I remember my first trip to the greyhound racetrack. Even though I had read about the races, had fun with retired dogs, and had friends that went regularly, I did not know what I should expect. Whatever it was, it wasn’t.
The track on London’s south side was a world in itself. Most striking, each in her or his way cared. The person taking your ticket asked if I needed directions. Guys standing need those taking the wagers explained how the system worked. Even the people hawking food where interested in chatting you up. It was as if everyone wanted to make sure you enjoyed yourself so that you would come back.
In the first race, I was instantly caught in the excitement. I had picked a number at random, put the lowest amount I could on it, and watched my wager chase an artificial rabbit around a circle. My heart raced out of control in my throat. Would it? Could it? Might I win?
No, I did not win. I did not win in that race but I did get lucky in others.
I walked out then, feeling much like I do at times now. Life is often a circle where we chase objects of our creation.

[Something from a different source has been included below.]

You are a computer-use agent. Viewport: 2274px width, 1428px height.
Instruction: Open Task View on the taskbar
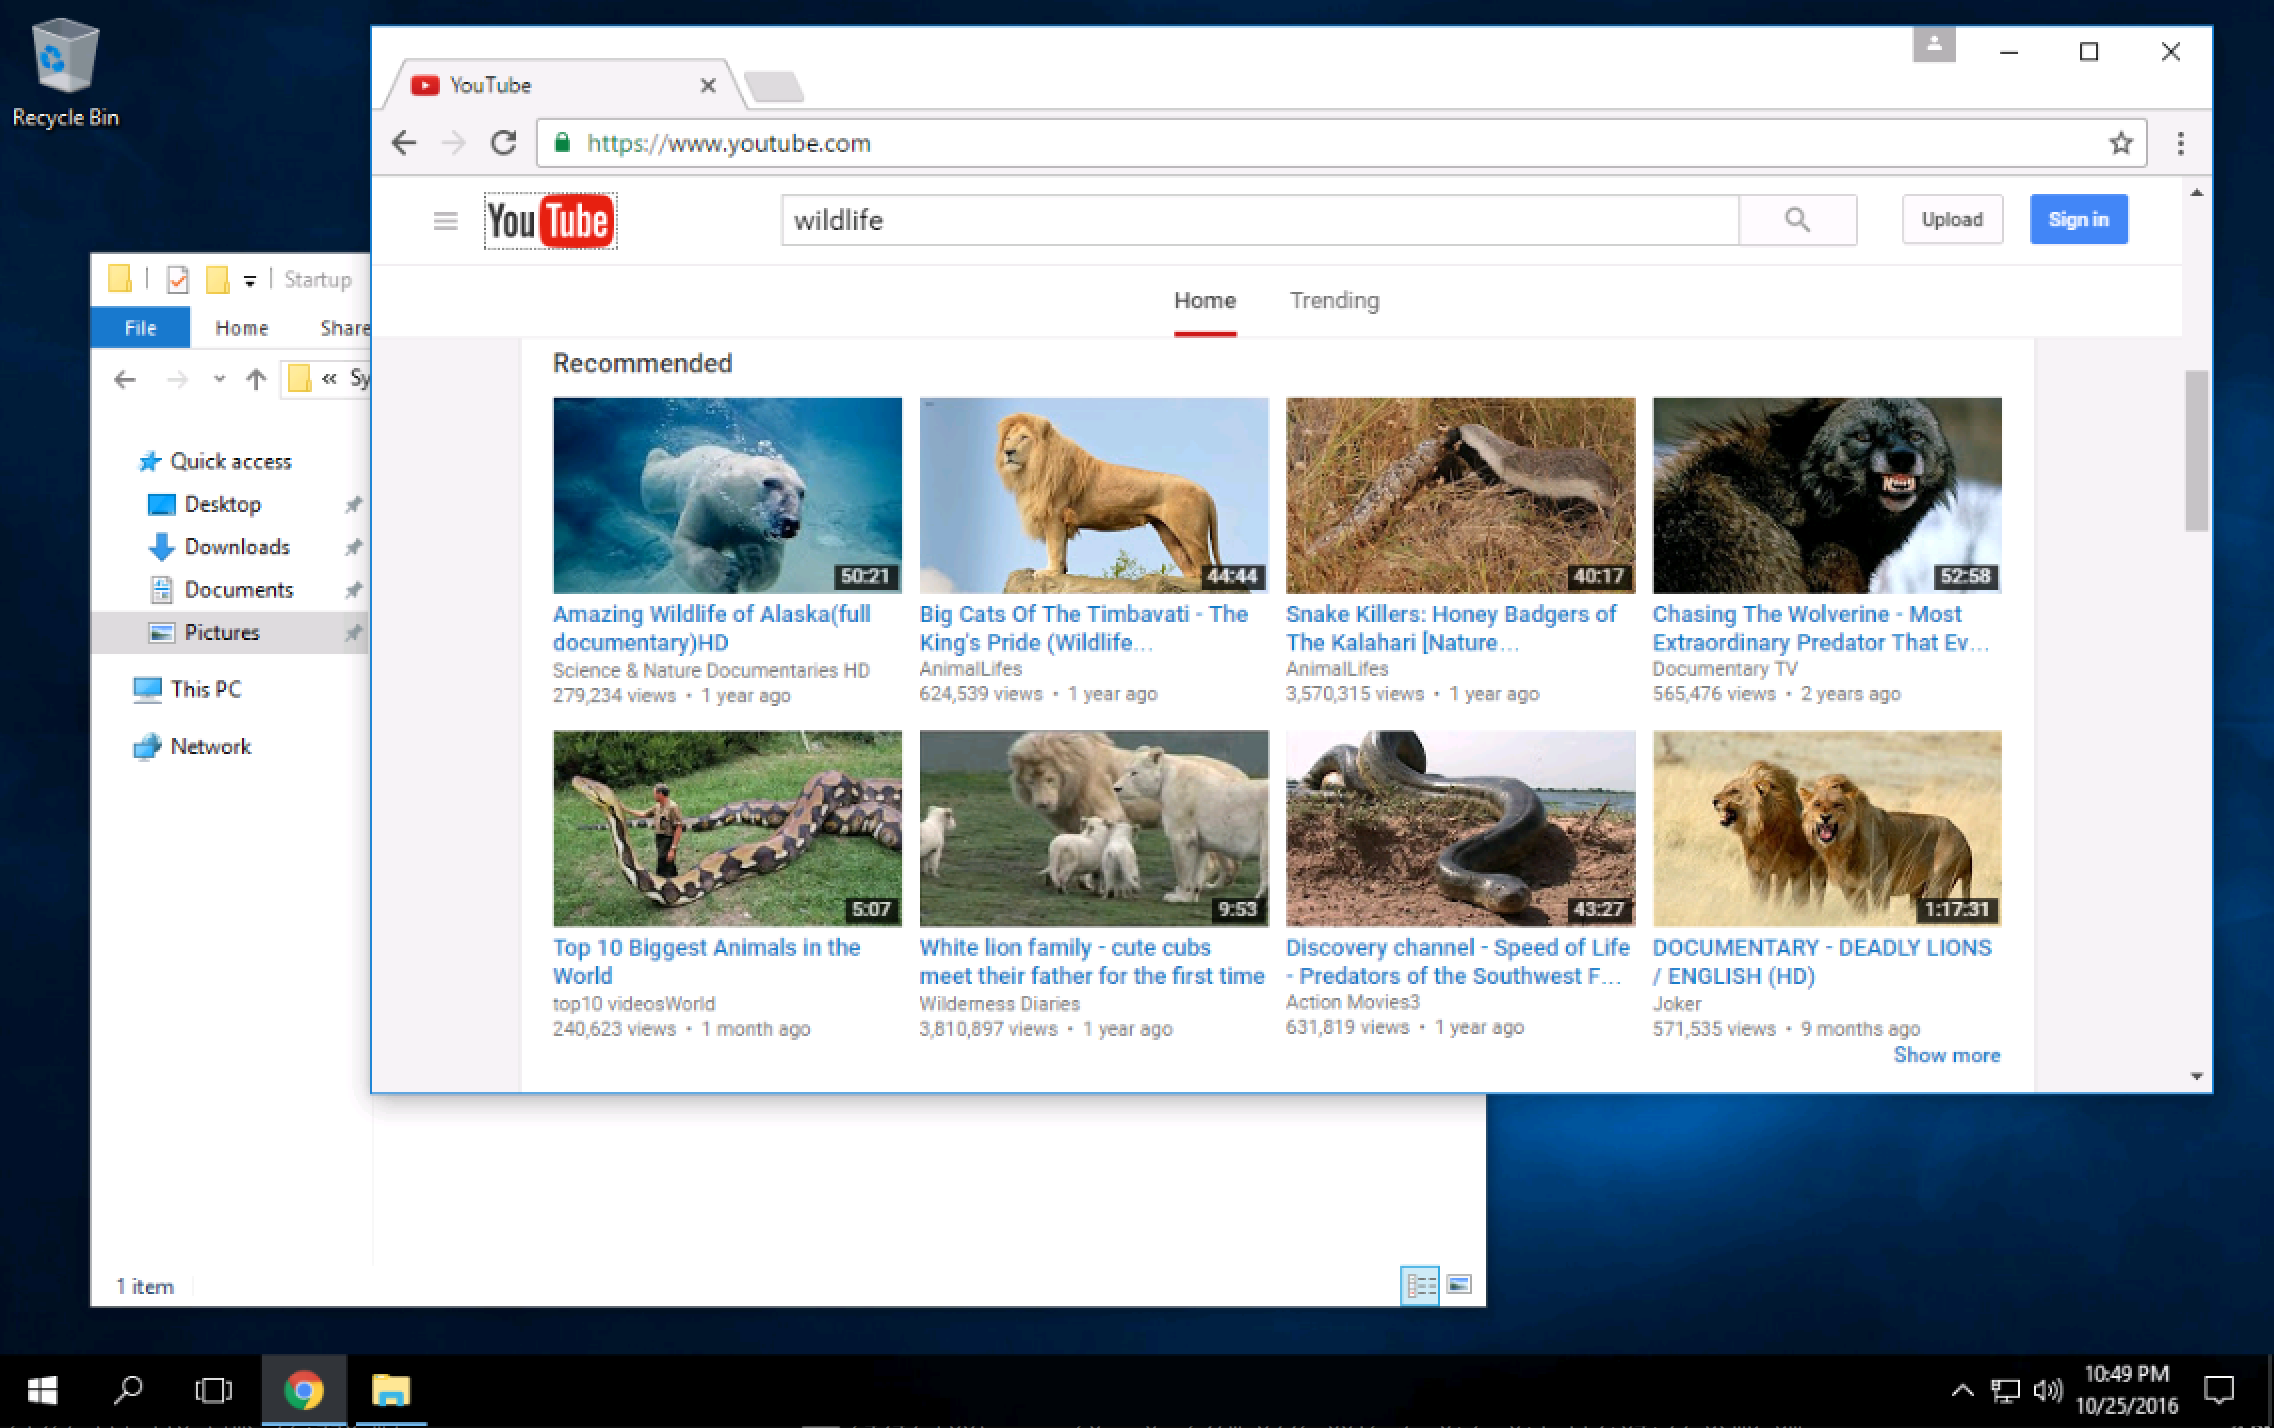pos(213,1390)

In the greater story, the chase is not important. In the larger scheme of life, the goal is not the one we aspire to hold closest to our heart. We are, much as the world within a world at the greyhound racetracks, playing at life because this is what we do. I believe there is more to life than chasing objects around a circle.
We can make a difference to and for others.
We can pursue ideas that matter.
We can win some of the battles at hand.
David reminds me “when I chased my enemies I caught them; I didn’t let go till they were dead men.” (Psalm 18.37) He went on to acknowledge that he did not do it alone. He had help. The story replays now. I can play, fight, and occasionally win, God willing.